Texto do exercício ->
De acordo com a ginecologista obstetra Dra. Rivia Mara Lamaita, presidente da Comissão Nacional Especializada (CNE) de Reprodução Assistida da Febrasgo, em vez de reproduzir comentários negativos, a família ou amigos devem evitar julgamentos ou críticas e, se possível, trazer aspectos informativos e positivos. Ela explica que os casais com dificuldade de engravidar ou que receberam o diagnóstico de infertilidade passam por um desgaste físico e emocional muito grande e, portanto, “as pressões sociais só tendem a piorar a sensação de culpa e atrapalhar o processo”.

Material do exercício ->
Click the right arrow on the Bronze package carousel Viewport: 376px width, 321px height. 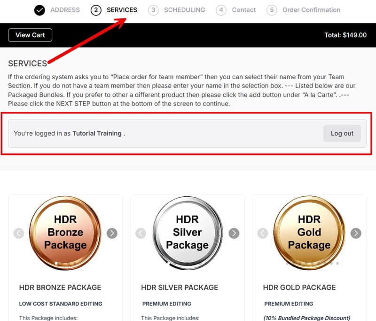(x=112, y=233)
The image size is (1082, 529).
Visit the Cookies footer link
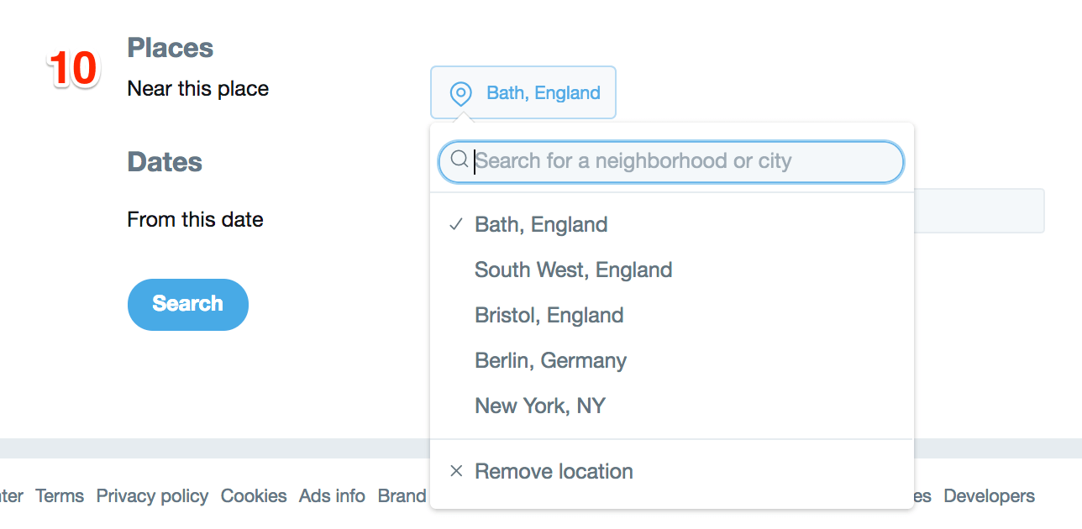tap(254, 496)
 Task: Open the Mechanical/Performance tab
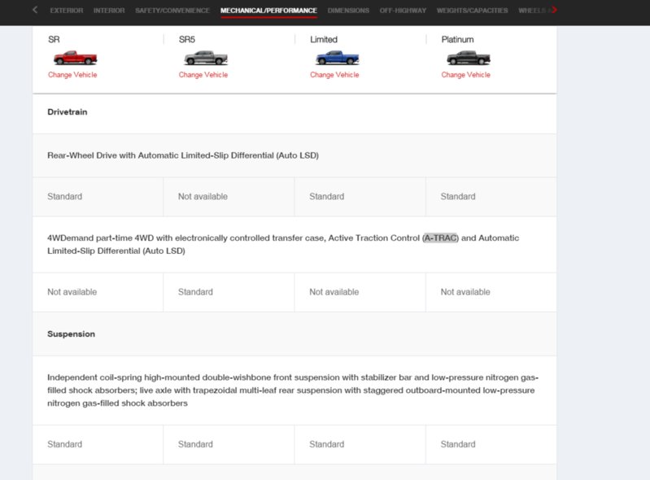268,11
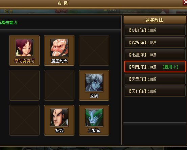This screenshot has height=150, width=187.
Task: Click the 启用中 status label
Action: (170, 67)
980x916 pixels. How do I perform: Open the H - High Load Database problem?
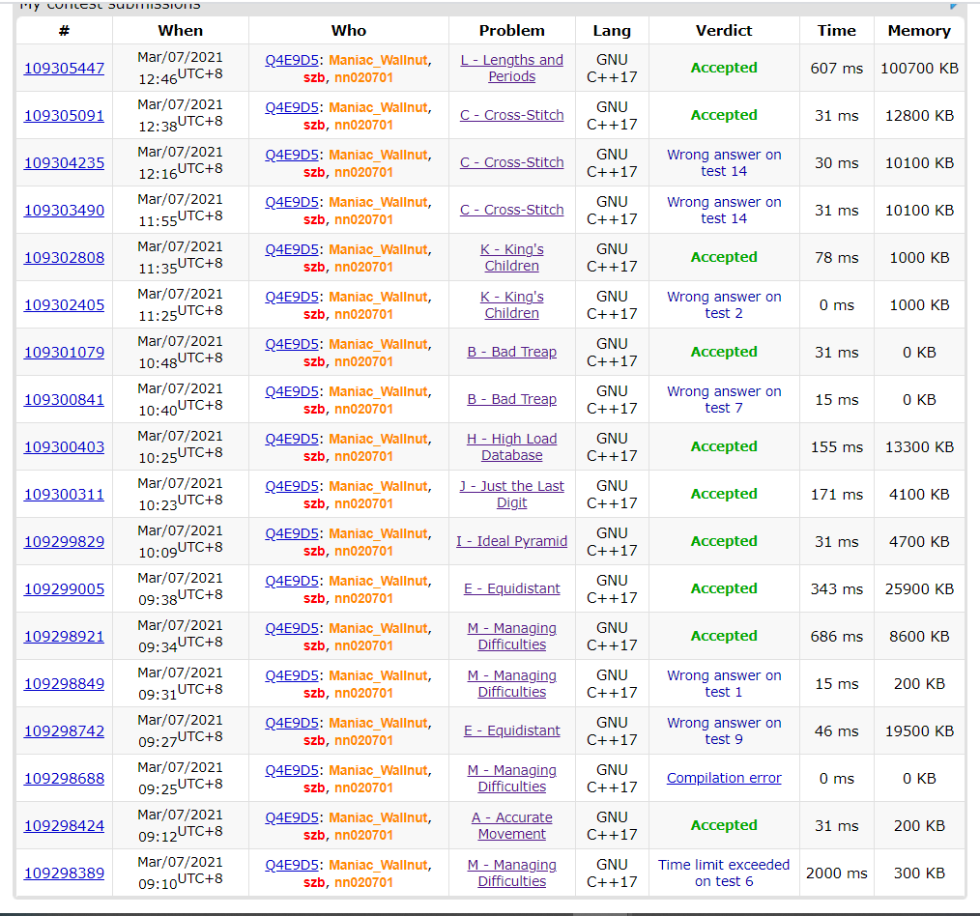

Lista de tarefas ->
1. No texto sobre infertilidade e pressões sociais, que cargo a Dra. Rivia Mara Lamaita ocupa na Febrasgo?
2. Prolongue o texto sobre infertilidade e pressões sociais a partir da última frase apresentada.

Respostas do exercício ->
1. Ela é presidente da Comissão Nacional Especializada (CNE) de Reprodução Assistida da Febrasgo.

2.
“Os casais que buscam as clínicas de tratamento encontram-se, em sua maioria, em estado emocional frágil e ansioso, e ser empático e acolhedor nesse momento é fundamental para aliviar o medo e as pressões”, afirma a médica, que também é professora adjunta do departamento de Ginecologia e Obstetrícia da Universidade Federal de Minas Gerais (UFMG) e da Faculdade de Ciências Médicas de Minas Gerais (FCM-MG).
Na opinião de Adrielle, a escuta atenciosa pode ser uma ótima forma de ajuda. “Se em vez de tentarem dar uma solução para o meu problema, as pessoas tivessem parado para me ouvir, veriam que estávamos extremamente fragilizados. Eu sentia que minha dor e meu sonho eram inviabilizados. Mesmo sabendo que todos só queriam ajudar porque nos amavam, eu queria ser ouvida e compreendida”, desabafa.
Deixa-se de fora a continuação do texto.